Helen Bartimote of Cloud Native Consultancy Container Solutions has written a blog post titled WTF Happens to Psychological Safety When the Pressure Is On? She explores research from a variety of sources which look at the importance and value of psychological safety, how strong, positive traits can be overused and become derailed when acting under pressure and how to deliberately and mindfully regulate our responses to avoid dark side behaviours.

She says that:

Psychological research tells us that external factors leading to rapid change place enormous strain on decision makers which may, in turn, lead to significant and unexpected shifts in their behaviour.

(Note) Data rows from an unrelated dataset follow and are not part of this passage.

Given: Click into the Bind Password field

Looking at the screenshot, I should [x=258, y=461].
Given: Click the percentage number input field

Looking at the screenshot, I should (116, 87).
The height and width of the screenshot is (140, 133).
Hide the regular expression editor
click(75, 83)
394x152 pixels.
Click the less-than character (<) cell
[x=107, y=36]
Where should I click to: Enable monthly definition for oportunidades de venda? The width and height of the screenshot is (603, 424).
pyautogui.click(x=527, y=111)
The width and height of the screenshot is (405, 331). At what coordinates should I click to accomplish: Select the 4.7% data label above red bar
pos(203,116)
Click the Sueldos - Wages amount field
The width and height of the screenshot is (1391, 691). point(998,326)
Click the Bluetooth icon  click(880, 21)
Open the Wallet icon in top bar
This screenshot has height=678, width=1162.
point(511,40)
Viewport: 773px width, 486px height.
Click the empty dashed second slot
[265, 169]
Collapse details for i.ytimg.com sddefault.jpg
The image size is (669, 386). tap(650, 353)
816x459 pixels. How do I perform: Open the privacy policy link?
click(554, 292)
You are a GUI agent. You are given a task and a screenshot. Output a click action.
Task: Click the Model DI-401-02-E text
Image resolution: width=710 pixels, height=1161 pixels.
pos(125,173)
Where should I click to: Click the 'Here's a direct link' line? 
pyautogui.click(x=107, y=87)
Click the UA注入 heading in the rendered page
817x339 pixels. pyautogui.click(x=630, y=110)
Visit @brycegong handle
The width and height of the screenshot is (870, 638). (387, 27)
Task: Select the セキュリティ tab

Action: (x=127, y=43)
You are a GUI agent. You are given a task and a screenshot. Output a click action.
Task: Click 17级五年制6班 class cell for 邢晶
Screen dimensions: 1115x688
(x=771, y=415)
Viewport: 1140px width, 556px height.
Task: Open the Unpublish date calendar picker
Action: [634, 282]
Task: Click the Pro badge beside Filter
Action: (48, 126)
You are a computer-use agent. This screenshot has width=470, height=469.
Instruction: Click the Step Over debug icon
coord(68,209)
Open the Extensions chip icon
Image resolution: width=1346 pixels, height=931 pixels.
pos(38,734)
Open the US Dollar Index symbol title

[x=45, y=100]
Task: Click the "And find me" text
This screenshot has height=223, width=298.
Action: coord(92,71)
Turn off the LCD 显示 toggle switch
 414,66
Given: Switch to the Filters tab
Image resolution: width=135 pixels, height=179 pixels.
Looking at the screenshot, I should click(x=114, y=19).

Bartimote cites research by Robert Hogan which looks at how dark side behaviours come out when stressed or ill, and often when dealing with people they perceive to have less status. According to Hogan, the dark side behaviour is the default and is kept in check through self-monitoring and self-management.

She goes on to talk about how the current situation has been highly stressful over many months and many of us are at risk of falling into the dark side behaviours. She emphasises the importance of actively working to prevent this in ourselves, and having a supportive environment where others can call us out.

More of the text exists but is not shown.